The function $f:\mathbb R \to \mathbb R^\infty$ given by $f(t)=(t,t,t,t,t\dots)$ is said to be not continuous in the box topology but continuous in the product topology.
The example given is $U=(-1,1)\times(-1/2,1/2)\times (-1/3,1/3)\times \dots $. Why does this set show the box topology is not continuous by $f$? We can just take the preimage of $U$ and it would just be $U$ correct? I can see that $(-1/n,1/n)$ converges to $0$ which is closed in $\mathbb R$, but for any specific $\mathbb R_i$ in $\mathbb R^\infty$, we actually do have an open interval even if it is extremely small.
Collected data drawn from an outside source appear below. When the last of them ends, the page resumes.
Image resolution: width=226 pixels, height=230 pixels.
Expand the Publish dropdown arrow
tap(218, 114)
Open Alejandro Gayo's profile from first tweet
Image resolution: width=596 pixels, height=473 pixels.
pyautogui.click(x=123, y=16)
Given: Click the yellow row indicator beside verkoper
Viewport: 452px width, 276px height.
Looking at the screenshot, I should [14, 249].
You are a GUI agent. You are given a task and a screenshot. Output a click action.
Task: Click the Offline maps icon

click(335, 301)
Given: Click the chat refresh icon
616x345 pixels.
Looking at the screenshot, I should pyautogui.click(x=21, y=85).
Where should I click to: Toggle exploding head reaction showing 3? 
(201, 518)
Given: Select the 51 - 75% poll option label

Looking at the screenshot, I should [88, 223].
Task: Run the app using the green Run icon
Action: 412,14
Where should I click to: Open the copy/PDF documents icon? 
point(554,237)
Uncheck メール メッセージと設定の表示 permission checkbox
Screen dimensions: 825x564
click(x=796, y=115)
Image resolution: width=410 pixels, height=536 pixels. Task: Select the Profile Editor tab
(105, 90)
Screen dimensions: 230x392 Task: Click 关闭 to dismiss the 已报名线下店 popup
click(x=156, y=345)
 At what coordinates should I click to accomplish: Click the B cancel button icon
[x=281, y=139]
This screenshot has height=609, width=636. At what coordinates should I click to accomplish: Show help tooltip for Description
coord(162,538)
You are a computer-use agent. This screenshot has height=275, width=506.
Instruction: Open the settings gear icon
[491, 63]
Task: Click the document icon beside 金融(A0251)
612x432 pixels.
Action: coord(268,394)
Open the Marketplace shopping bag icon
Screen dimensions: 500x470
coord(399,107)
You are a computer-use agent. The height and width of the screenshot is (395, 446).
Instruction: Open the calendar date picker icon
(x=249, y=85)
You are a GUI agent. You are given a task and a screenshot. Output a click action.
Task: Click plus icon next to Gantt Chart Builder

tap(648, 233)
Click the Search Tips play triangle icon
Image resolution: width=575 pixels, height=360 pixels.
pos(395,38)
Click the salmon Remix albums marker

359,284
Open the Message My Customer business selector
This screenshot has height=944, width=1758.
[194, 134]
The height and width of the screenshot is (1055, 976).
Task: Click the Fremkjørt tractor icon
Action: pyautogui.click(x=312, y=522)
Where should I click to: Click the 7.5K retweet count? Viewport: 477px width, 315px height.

The preimage of $U$ is a set in $\mathbb{R}$ and since $f$ is the identity function in each coordinate, it is given by all the points in $\mathbb{R}$ such that they are smaller than $\frac{1}{n}$ for every $n$. Hence you easily see that the preimage is the singleton {0}, which is not open since if it were open, it would contain some interval $(- \delta , \delta)$ for $\delta > 0$. But this would mean that $f( (- \delta , \delta) )\subset U$, getting for each coordinate $(- \delta , \delta) \subset (- 1/n , 1/n)$ for every $n$, reaching a contradiction (since if it holds for every $n$, then it holds also in the limit that here is zero).
Note that the difference with the product topology is that with the product topology we have only finitely many intervals of the type $(- 1/n , 1/n)$, hence we will always a be able to find a small $\delta > 0$ such that $(- \delta , \delta) \subset (- 1/n , 1/n)$ since now $n$ can take only finitely many values, and you cannot take the limit as $n$ going to infinity.